One of these books was about children's games and rhymes, and their variations across different locations. An entirely fascinating book, whose name I unfortunately do not remember, and I've never encountered it again :-( (I think the title had "A Rocket in my Pocket" somewhere in it, but after all these years, who knows?)

Growing up, it was "Ally, ally, ally, in come free". And I believe (but don't really remember) that it was neither "Duck, duck, goose" nor "Duck, duck, grey duck".

I don't remember dodge ball as being particularly painful - as someone else pointed out, the balls used in the game were pretty soft. On the other hand, tether ball, done incorrectly, could be extremely painful.

Since we *always* played Red Rover on a lawn, I don't recall any serious damage from it, either. But everyone who played was roughly the same size/age, which probably makes it less injury inducing.

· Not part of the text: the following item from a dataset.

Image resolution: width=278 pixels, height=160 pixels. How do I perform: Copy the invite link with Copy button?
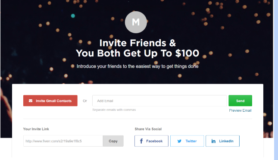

Date: 2007-01-21 01:30 am (UTC)
From: [identity profile] eileenlufkin.livejournal.com
I was an overzealous Red Rover player; I'd fall down before I let go.
Painful hell; Duck, Duck, Gray Duck; Ally Ally in free, all out in free (I don't understand every else keeps dragging oxen into it; what do oxen have to do with hide and seek?); I don't remember. Sticker bush, maybe?; interchangeable; Hot pads were either bigger nicer looking versions of the same kind of quilted ones Mama used to take things out of oven, or they were ceramic tiles. Trivets were the metal ones with little feet. Mama's good heavy orange pot that could go on the burner or in the oven was a casserole. She made hotdish in it. I never heard anyone but Grandma, and these days me, say "all around Robin Hood's barn." It means the same thing as "taking the scenic route" only more so.

Date: 2007-01-24 08:14 pm (UTC)
boxofdelights: (Default)
From: [personal profile] boxofdelights
(I don't understand every else keeps dragging oxen into it; what do oxen have to do with hide and seek?)

I think 'oxen' is just a change in pronunciation of 'outs in'.

Date: 2007-01-22 05:06 am (UTC)
From: [identity profile] diatryma.livejournal.com
I think Josepha Sherman edited a collection of kids' rhymes called Greasy Grimy Gopher Guts. It's interesting-- she didn't get northwest Illinois variations, or at least my versions weren't in there.